= Frequency domain sensor =

Soil moisture content measuring instrument

Frequency domain (FD) sensor is an instrument developed for measuring soil moisture content. The instrument has an oscillating circuit, the sensing part of the sensor is embedded in the soil, and the operating frequency will depend on the value of soil's dielectric constant.

== Types of sensors ==

- Capacitance probe, or fringe capacitance sensor. Capacitance probes use capacitance to measure the dielectric permittivity of the soil. The volume of water in the total volume of soil most heavily influences the dielectric permittivity of the soil because the dielectric constant of water (80) is much greater than the other constituents of the soil (mineral soil: 4, organic matter: 4, air: 1). Thus, when the amount of water changes in the soil, the probe will measure a change in capacitance (from the change in dielectric permittivity) that can be directly correlated with a change in water content. Circuitry inside some commercial probes changes the capacitance measurement into a proportional millivolt output. Other configurations are like the neutron probe where an access tube made of PVC is installed in the soil. The probe consists of a sensing head at a fixed depth. The sensing head consists of an oscillator circuit, the frequency is determined by an annular electrode, fringe-effect capacitor, and the dielectric constant of the soil.
- Electrical impedance sensor consists of soil probes and uses electrical impedance measurement. The most common configuration is based on the standing wave principle (Gaskin & Miller, 1996). The device comprises a 100 MHz sinusoidal oscillator, a fixed impedance coaxial transmission line, and probe wires which are buried in the soil.

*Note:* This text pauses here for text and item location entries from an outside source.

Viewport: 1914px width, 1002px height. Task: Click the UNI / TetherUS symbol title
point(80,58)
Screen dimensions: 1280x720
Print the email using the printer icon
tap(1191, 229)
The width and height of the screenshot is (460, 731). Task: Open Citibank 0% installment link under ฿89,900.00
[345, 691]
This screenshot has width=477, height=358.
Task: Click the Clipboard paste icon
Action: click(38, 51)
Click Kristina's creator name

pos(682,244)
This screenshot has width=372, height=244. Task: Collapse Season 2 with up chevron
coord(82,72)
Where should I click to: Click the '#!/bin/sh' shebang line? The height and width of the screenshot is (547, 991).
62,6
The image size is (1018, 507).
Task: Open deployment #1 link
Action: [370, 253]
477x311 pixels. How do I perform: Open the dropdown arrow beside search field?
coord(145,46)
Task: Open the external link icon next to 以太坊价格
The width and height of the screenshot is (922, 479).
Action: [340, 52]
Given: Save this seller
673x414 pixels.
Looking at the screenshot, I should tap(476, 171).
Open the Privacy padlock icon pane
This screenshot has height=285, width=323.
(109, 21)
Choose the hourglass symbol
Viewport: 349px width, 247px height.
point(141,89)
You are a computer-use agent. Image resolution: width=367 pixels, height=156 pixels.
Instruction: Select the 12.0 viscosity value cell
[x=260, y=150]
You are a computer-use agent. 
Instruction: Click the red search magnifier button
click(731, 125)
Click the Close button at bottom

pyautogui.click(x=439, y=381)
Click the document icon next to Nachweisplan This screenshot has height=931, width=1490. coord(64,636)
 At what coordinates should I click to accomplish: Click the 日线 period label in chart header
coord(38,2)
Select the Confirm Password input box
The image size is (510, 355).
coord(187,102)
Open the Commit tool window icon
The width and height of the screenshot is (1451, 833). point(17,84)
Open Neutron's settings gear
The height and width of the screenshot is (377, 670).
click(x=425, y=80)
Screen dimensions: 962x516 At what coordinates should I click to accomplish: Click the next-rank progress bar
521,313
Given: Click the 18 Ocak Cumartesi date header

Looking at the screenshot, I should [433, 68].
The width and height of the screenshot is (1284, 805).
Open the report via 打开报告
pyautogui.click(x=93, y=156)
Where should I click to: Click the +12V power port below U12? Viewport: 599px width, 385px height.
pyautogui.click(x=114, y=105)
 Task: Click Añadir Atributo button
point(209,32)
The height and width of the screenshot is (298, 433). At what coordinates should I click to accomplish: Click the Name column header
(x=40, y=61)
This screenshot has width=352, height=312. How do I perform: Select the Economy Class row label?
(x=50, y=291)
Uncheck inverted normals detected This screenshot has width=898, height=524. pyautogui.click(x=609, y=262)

The oscillator signal is propagated along the transmission line into the soil probe, and if the probe's impedance differs from that of the transmission line, a proportion of the incident signal is reflected along the line towards the signal source.

== Benefits and limitations ==
Compared to time domain reflectometer (TDR), FD sensors are cheaper to build and have a faster response time. However, because of the complex electrical field around the probe, the sensor needs to be calibrated for different soil types. Some commercial sensors have been able to remove the soil type sensitivity by using a high frequency.